Here is a binary splitting implementation for mpmath based on repeated application of the formula atan(t) = atan(p/2^q) + atan((t*2^q-p) / (2^q+p*t)). This formula was suggested recently by Richard Brent (in fact mpmath's atan already uses a single invocation of this formula at low precision, in order to look up atan(p/2^q) from a cache). If I remember correctly, MPFR also uses the bit-burst algorithm to evaluate atan, but it uses a slightly different formula, which possibly is more efficient (instead of evaluating several different arctangent values, it does analytic continuation using the arctangent differential equation).

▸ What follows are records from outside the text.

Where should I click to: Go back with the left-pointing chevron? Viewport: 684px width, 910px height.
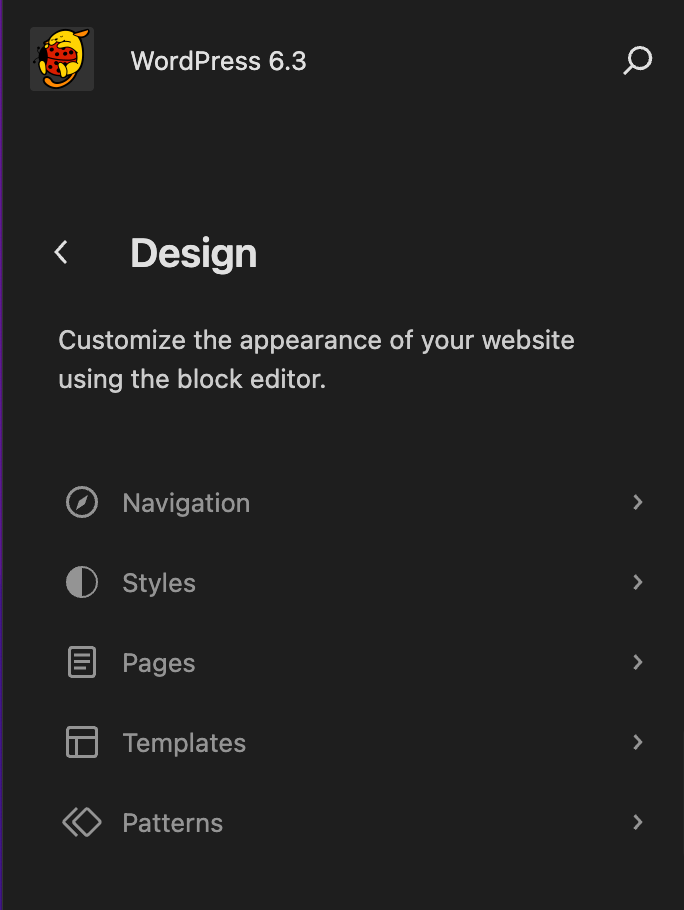click(x=61, y=252)
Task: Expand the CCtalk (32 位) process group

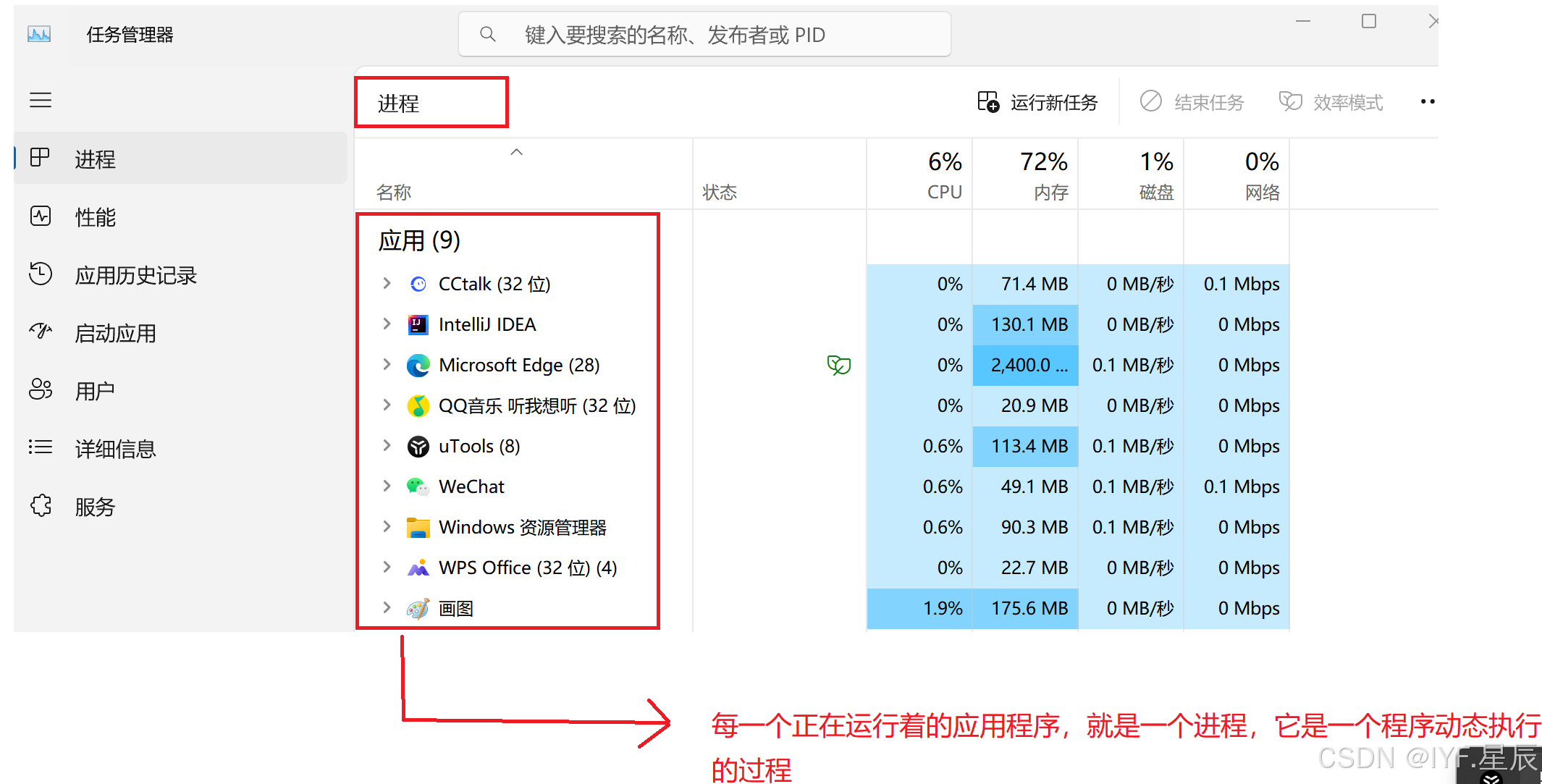Action: pyautogui.click(x=387, y=284)
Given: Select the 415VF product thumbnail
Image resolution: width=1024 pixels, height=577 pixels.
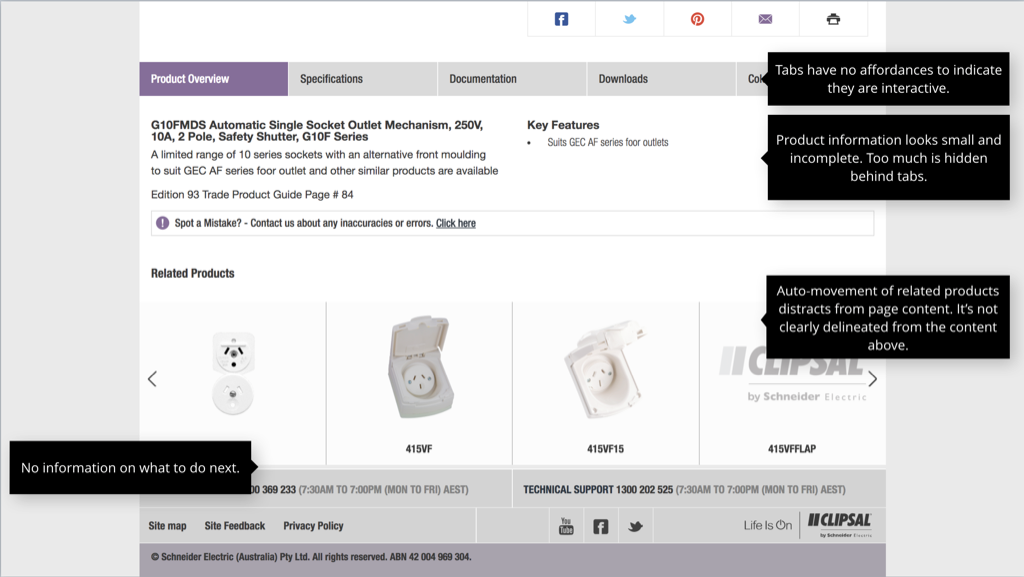Looking at the screenshot, I should pos(419,370).
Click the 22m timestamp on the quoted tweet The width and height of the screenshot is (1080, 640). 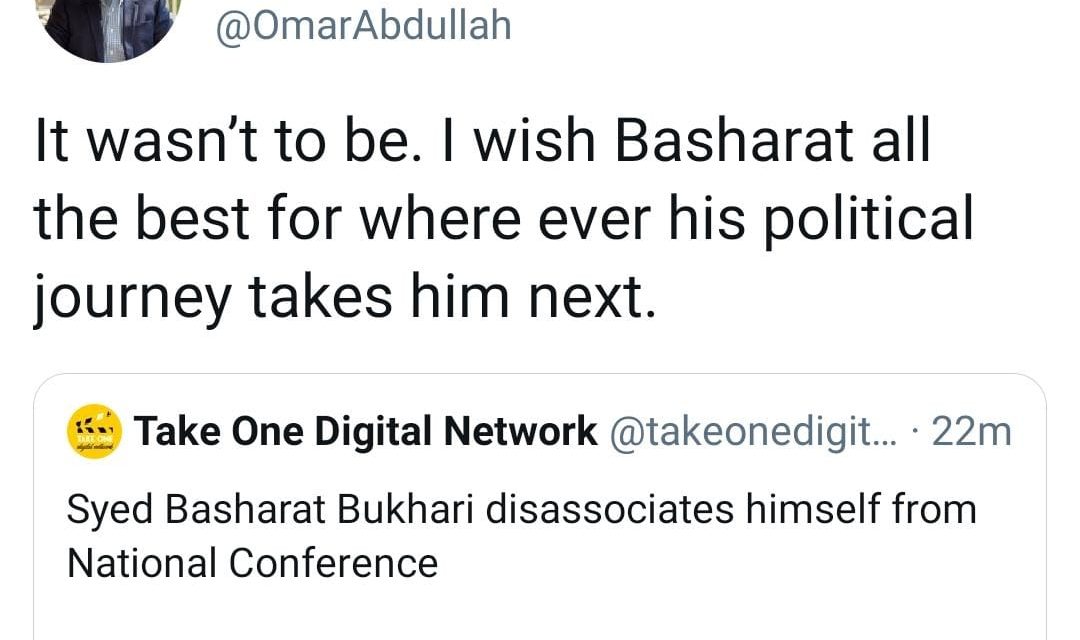coord(975,430)
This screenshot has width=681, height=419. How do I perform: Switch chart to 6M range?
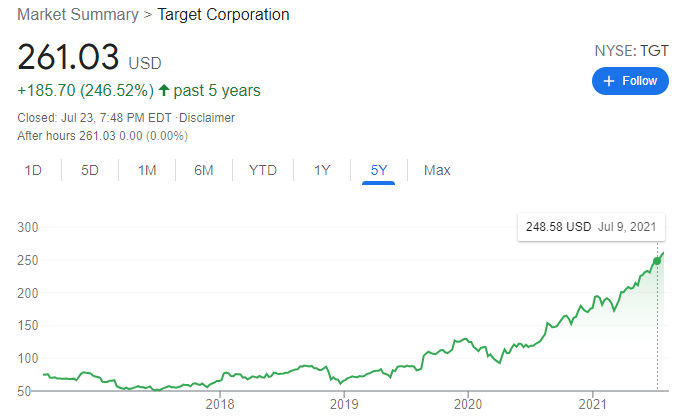point(204,170)
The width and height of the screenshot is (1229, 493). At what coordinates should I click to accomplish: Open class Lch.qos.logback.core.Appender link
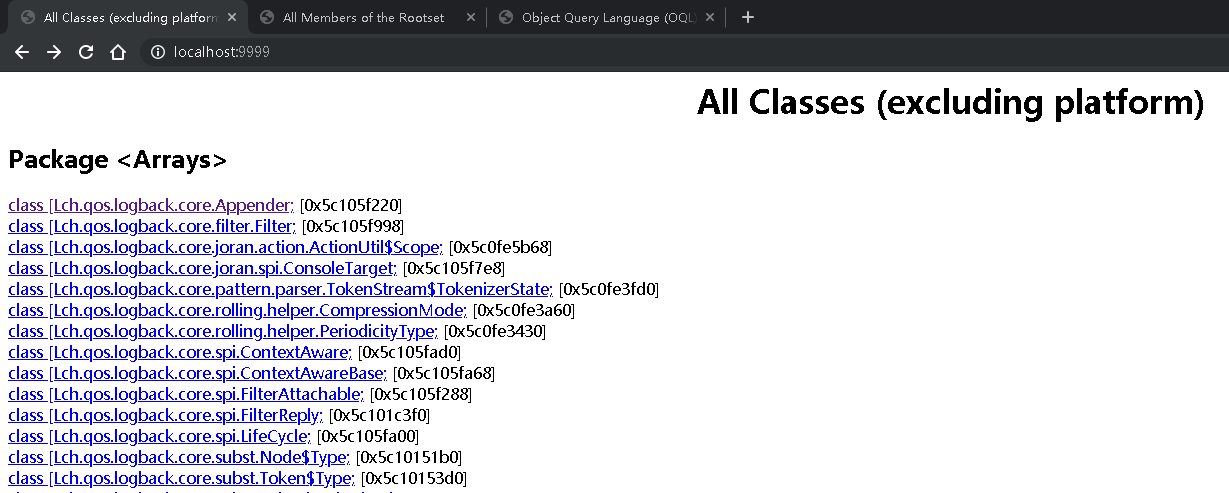tap(151, 205)
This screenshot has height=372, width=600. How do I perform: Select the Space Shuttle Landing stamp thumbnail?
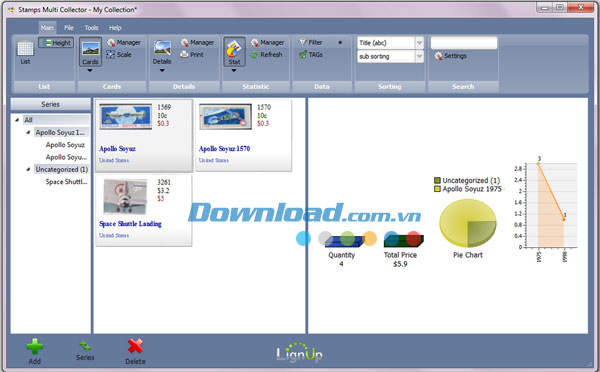(x=125, y=197)
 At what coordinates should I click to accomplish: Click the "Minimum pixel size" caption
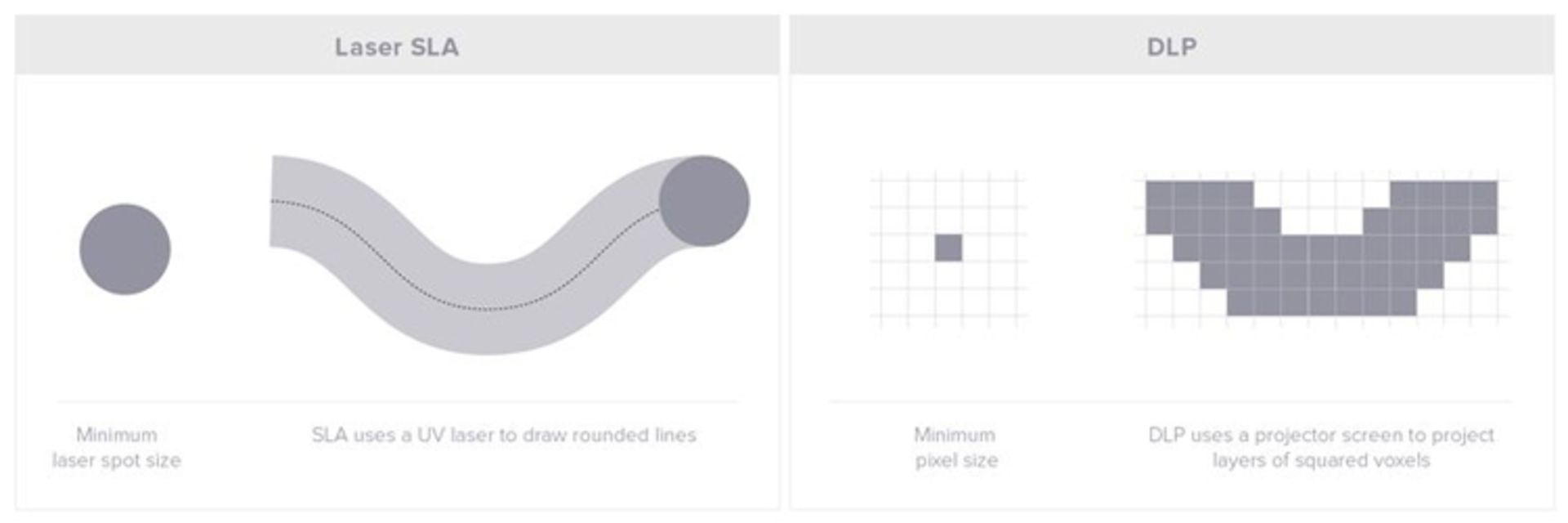[956, 447]
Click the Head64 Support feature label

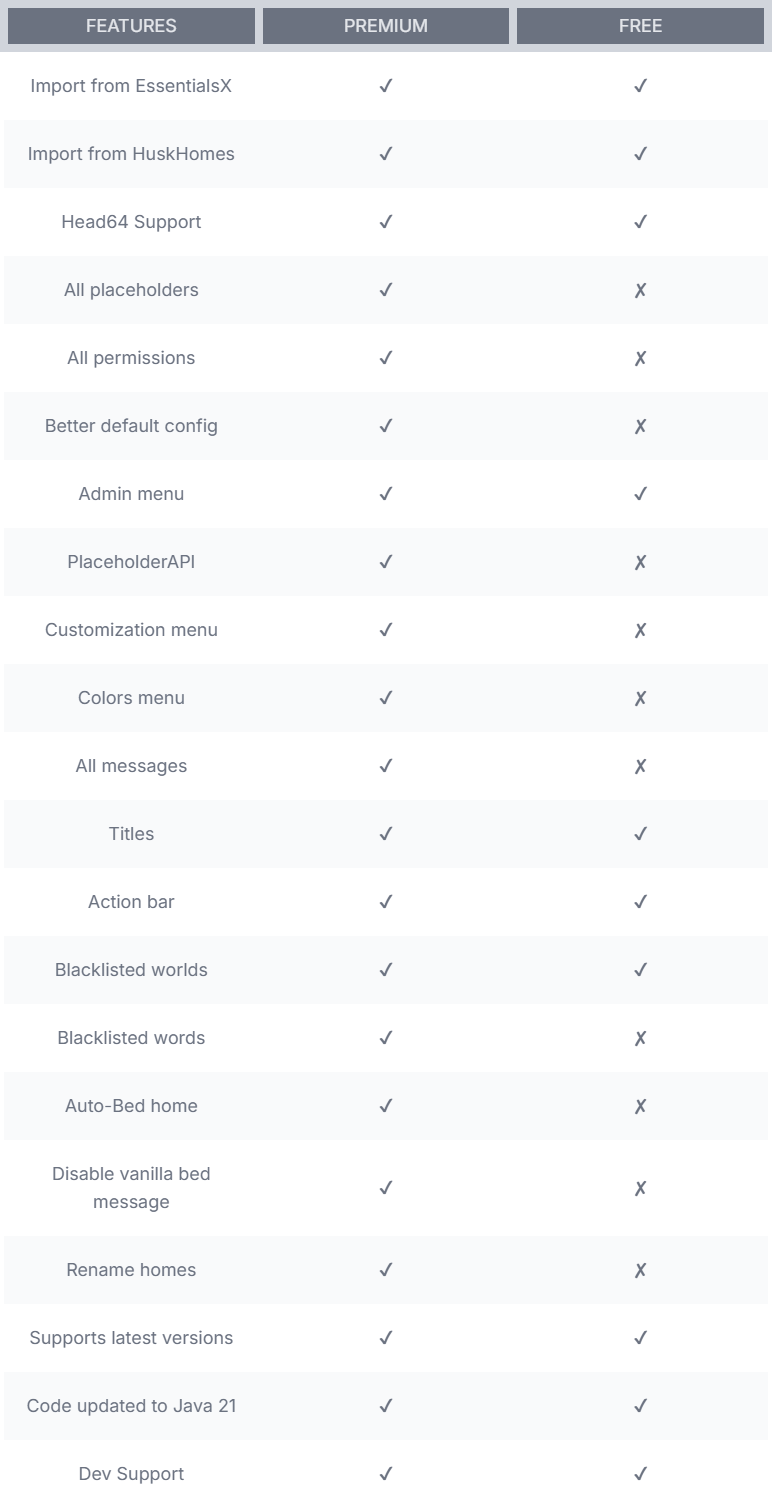131,222
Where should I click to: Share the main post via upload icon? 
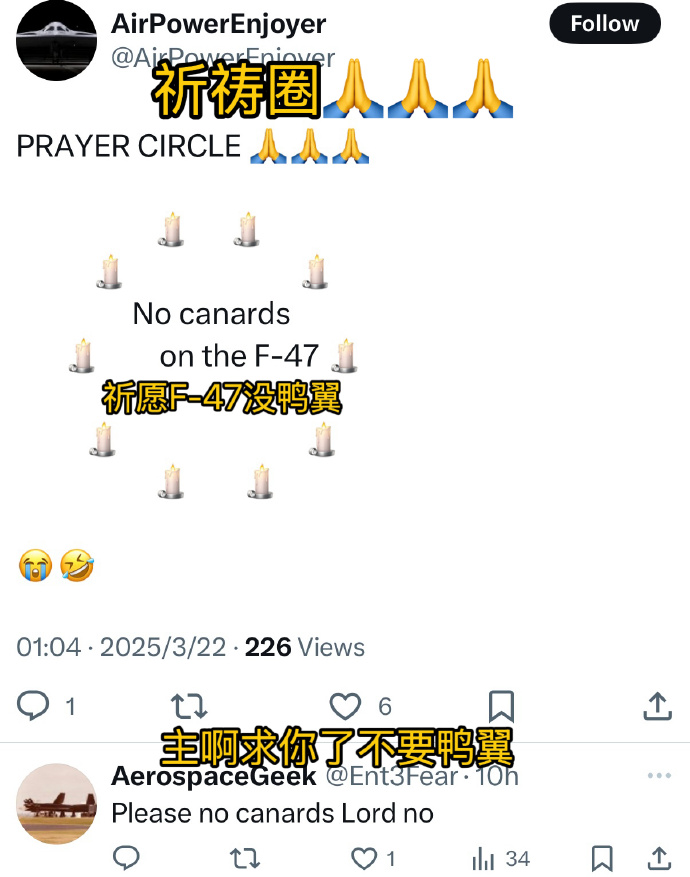tap(658, 705)
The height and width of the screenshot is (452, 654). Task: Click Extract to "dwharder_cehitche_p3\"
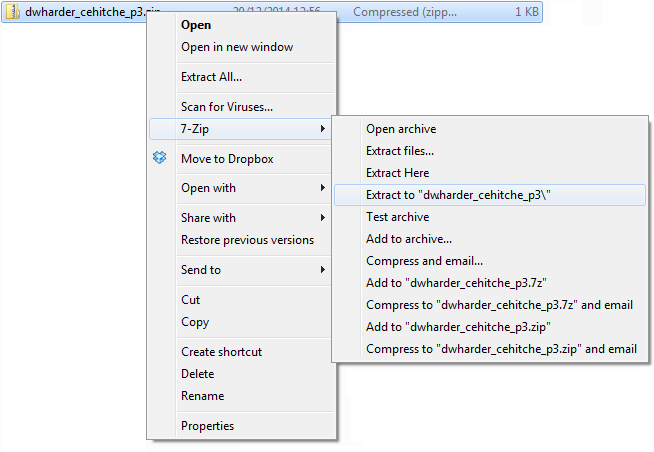tap(459, 195)
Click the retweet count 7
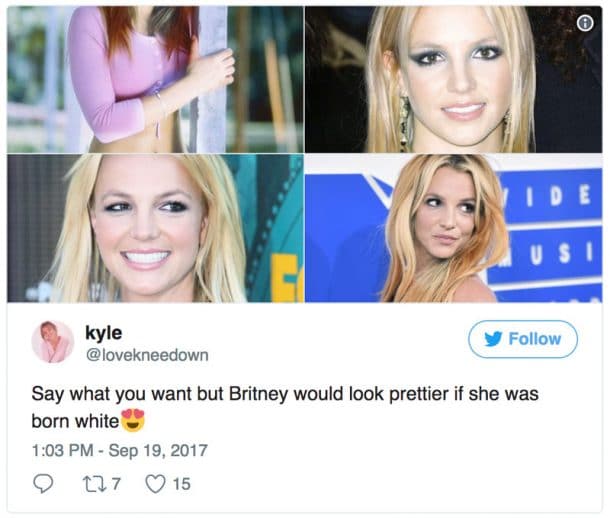Image resolution: width=610 pixels, height=518 pixels. point(116,484)
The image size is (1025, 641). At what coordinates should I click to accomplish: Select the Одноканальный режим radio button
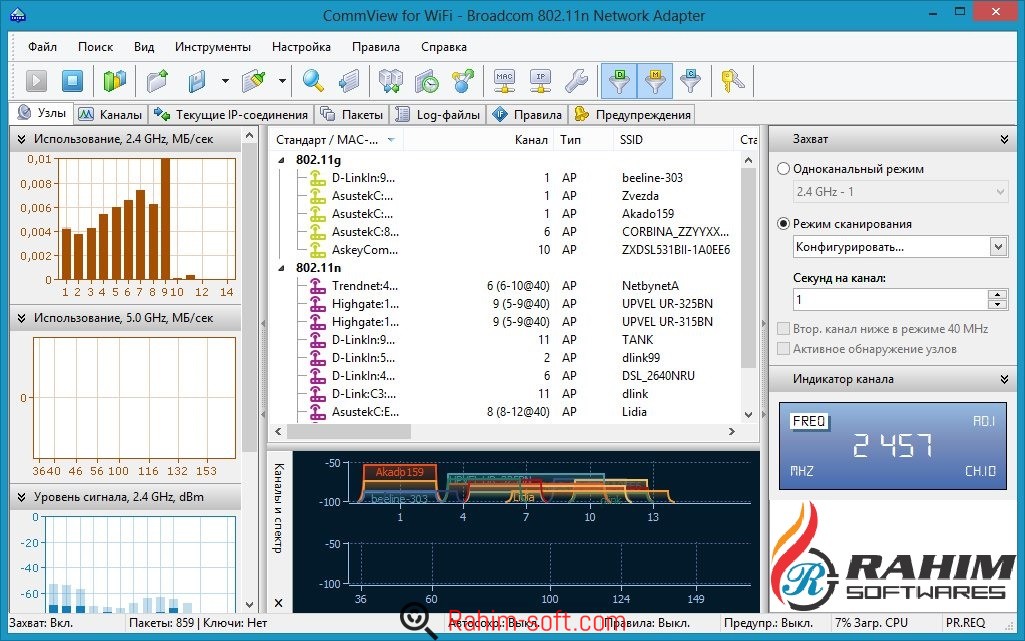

from mpmath.libmp import MPZ, bitcount
from mpmath import mp
def bsplit(p, q, a, b):
if b - a == 1:
if a == 0:
P = p
Q = q
else:
P = p * p
Q = q * 2
B = MPZ(1 + 2 * a)
if a % 2 == 1:
B = -B
T = P
return P, Q, B, T
else:
m = a + (b - a) // 2
P1, Q1, B1, T1 = bsplit(p, q, a, m)
P2, Q2, B2, T2 = bsplit(p, q, m, b)
T = ((T1 * B2) << Q2) + T2 * B1 * P1
P = P1 * P2
B = B1 * B2
Q = Q1 + Q2
return P, Q, B, T
def atan_bsplit(p, q, prec):
"""computes atan(p/2^q) as a fixed-point number"""
if p == 0:
return MPZ(0)
# FIXME
nterms = (-prec / (bitcount(p) - q) - 1) * 0.5
nterms = int(nterms) + 1
if nterms < 1:
return MPZ(0)
P, Q, B, T = bsplit(p, q, 0, nterms)
if prec >= Q:
return (T << (prec - Q)) // B
else:
return T // (B << (Q - prec))
def atan_fixed(x, prec):
t = MPZ(x)
s = MPZ(0)
q = 1
while t:
q = min(q, prec)
p = t >> (prec - q)
if p:
s += atan_bsplit(p, q, prec)
u = (t << q) - (p << prec)
v = (MPZ(1) << (q + prec)) + p * t
t = (u << prec) // v
q *= 2
return s
def atan1(x):
prec = mp.prec
man = x.to_fixed(prec)
return mp.mpf((atan_fixed(man, prec), -prec))
def asin1(x):
x = mpf(x)
return atan1(x/sqrt(1-x**2))
With this code, I get:
>>> from mpmath import *
>>> mp.dps = 1000000
>>> val=e/4/(10**7)
>>> from time import time
>>> start = time(); y1 = asin(x); print time() - start
58.8485069275
>>> start = time(); y2 = asin1(x); print time() - start
8.26498985291
>>> nprint(y2 - y1)
-2.31674e-1000000
Warning: atan1 assumes 0 <= x < 1/2, and the determination of the number of terms might not be optimal or correct (fixing these issues is left as an exercise to the reader).